Brewster’s great speech and congressional search bot blocks

I just finished watching* an amazing keynote by Brewster Kahle. The focus was “universal access to all human knowledge” and presents a compelling case for the (attainable! affordable! possible!) goal of digitizing every book, every piece of music, every piece of film, and every byte of software ever created in human history. There’s not much more that I can say besides that it’s some awe-inspiring stuff, “We will put a man on the moon by the end of the decade” kind of stuff.
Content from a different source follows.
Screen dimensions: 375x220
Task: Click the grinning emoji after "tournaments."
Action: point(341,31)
An interesting tidbit was mentioned at the end during the Q and A. Brewster mentioned a long-standing annoyance he has with a government site that still stands today. The server that holds the sum of America’s congressional record, thomas.loc.gov, suffers from a lackluster set of onsite search tools. The American people, and in actuality the world, is limited to those onsite search tools because of this: http://thomas.loc.gov/robots.txt

A government for the people, by the people, and of the people blocks any and all outside search engines to every single document that resides on the server. This also includes blocking of archive.org’s wayback machine that creates a rich historical archive of everything it sees. In an age where public documents are disappearing at an alarming rate, I find limiting the ability to find congressional documents by google and the total elimination of an archive by the wayback machine to be a real slap in the face for democracy. I remember hearing about the thomas.loc.gov robot block being put in place back in 1997 or so, when an overzealous bot brought the early perl backend to its knees. Why this is still in place today is baffling to me. [Keynote via boingboing]

* It’s about an hour and a half long, and if you give it a try, I’d strongly suggest using a laptop equipped with an S-video cable out to pipe it to your tv (having a mini headphone-to-RCA audio cable helps if you want hear it through your TV too). Using a mac with OS X, enable the monitors pull down in your menu bar, plug the cables into your tv, then hit the “detect displays” to mirror or extend your desktop to your tv screen, then maximize the real player window to fill your screen.